┌──

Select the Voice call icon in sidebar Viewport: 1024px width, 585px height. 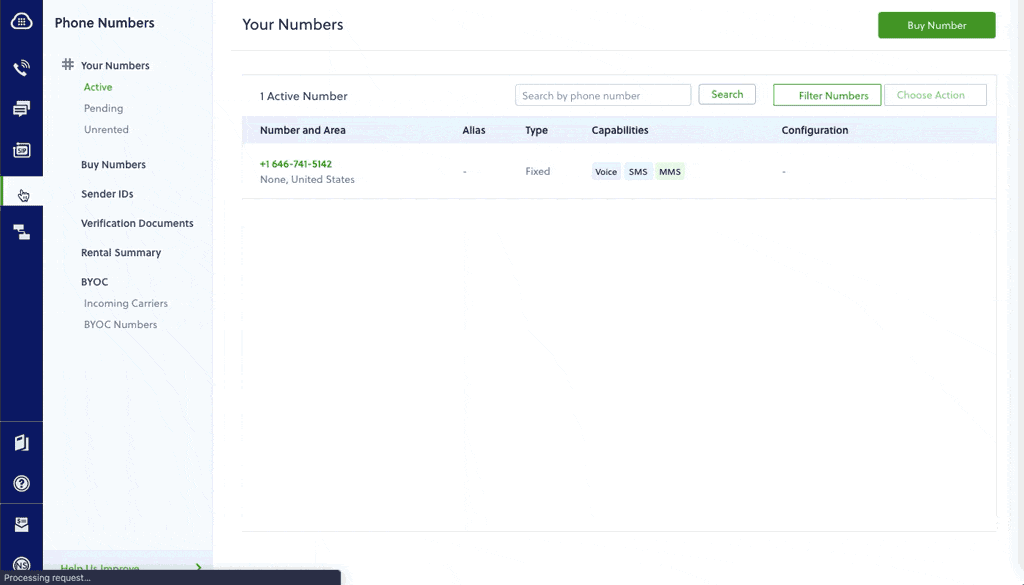21,67
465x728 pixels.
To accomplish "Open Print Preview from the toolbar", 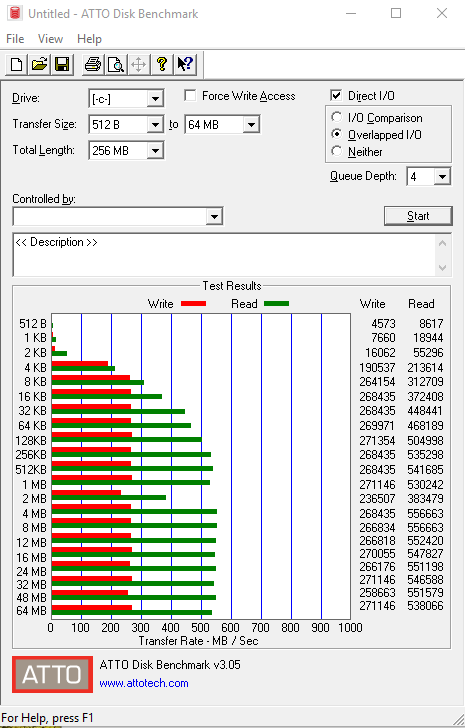I will (116, 64).
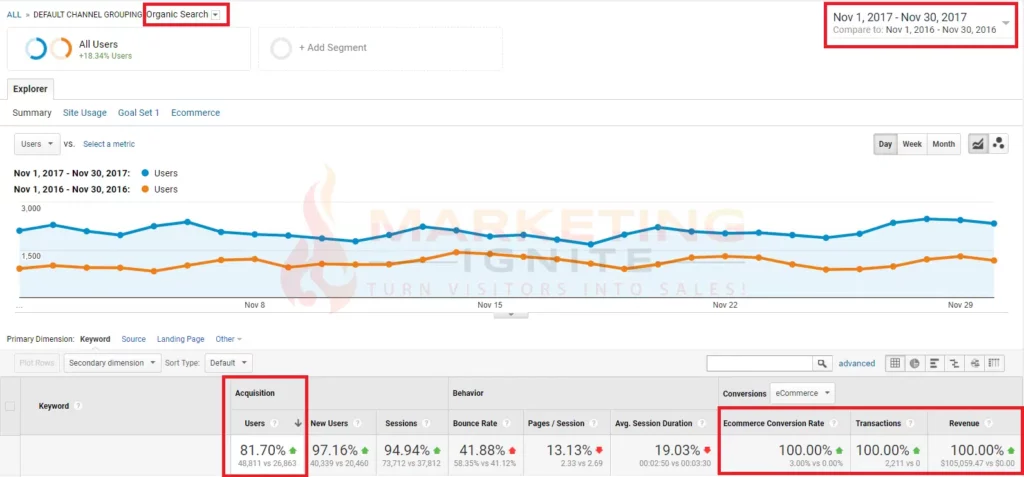Click the advanced filter link
The width and height of the screenshot is (1024, 477).
[856, 363]
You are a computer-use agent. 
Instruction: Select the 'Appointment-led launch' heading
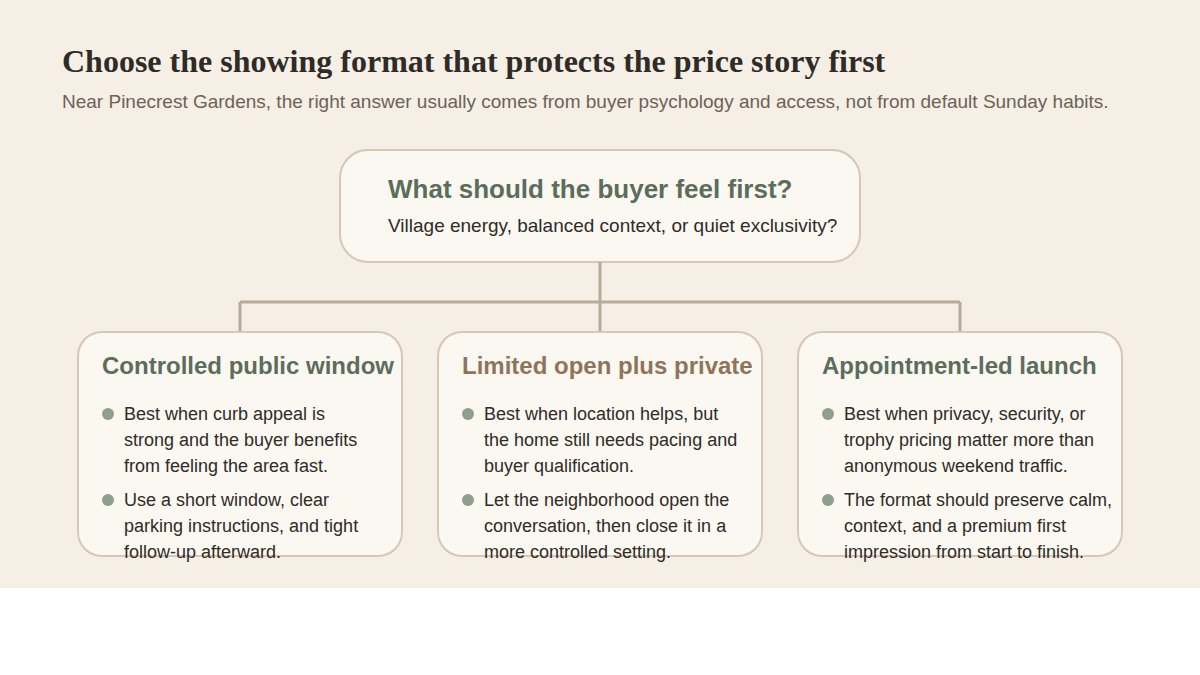pyautogui.click(x=959, y=366)
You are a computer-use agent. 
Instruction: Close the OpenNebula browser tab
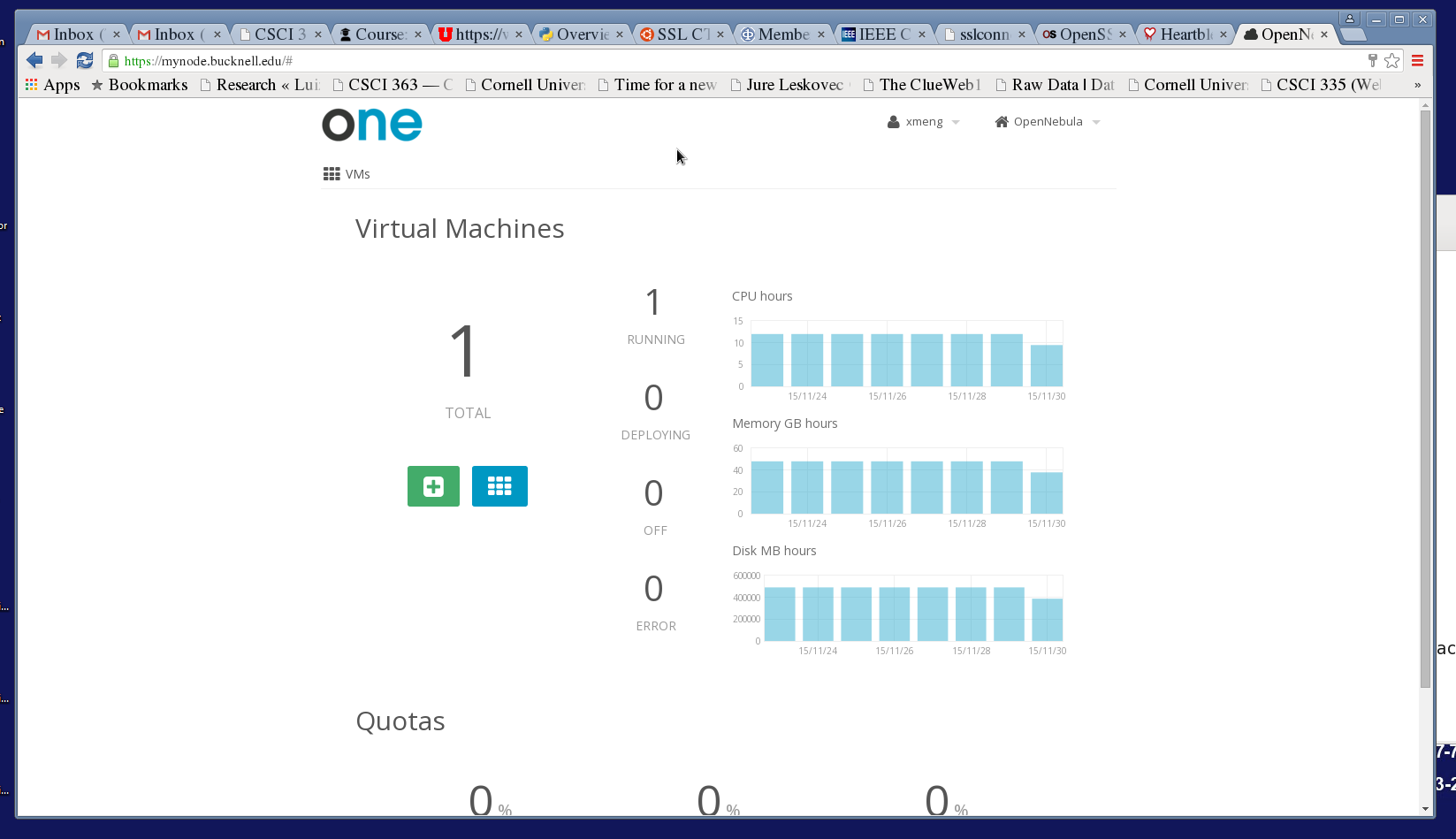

└──

_What to produce_. Each line from the one that contains "Instruction: Select the" to the end of the listing must be quoted exactly; no other line and no picture belongs in the copy.

_Exercise output_.
Instruction: Select the 'Appointment-led launch' heading
pyautogui.click(x=959, y=366)
You are a computer-use agent. 
Instruction: Close the OpenNebula browser tab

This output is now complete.